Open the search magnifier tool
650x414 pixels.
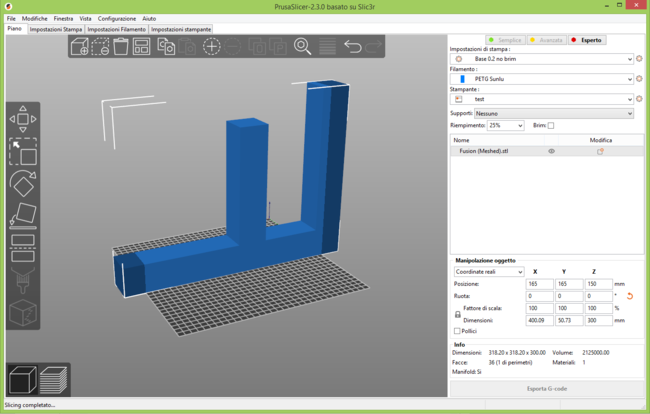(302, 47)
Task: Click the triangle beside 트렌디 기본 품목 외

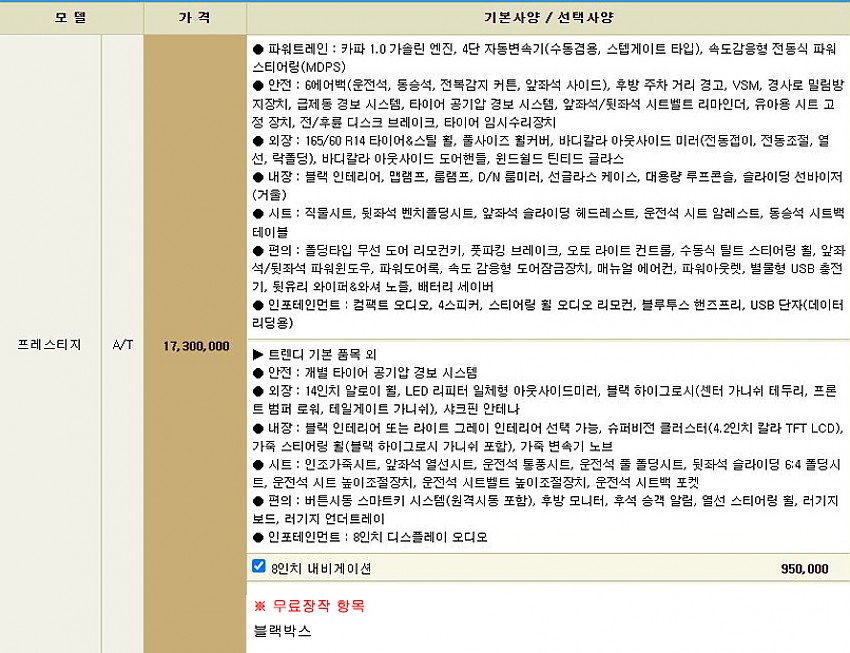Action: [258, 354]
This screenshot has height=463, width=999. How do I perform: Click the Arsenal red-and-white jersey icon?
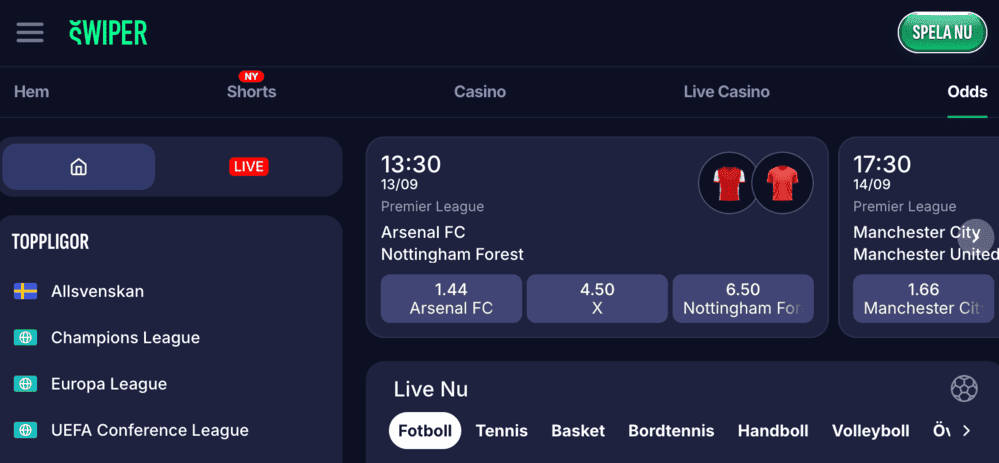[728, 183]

- Task prompt
Extract only the lines from the line containing "This screenshot has" through the final line of the records; keep both ends and drop every picture.

- The completed task
This screenshot has height=463, width=999. How do I perform: Click the Arsenal red-and-white jersey icon?
[728, 183]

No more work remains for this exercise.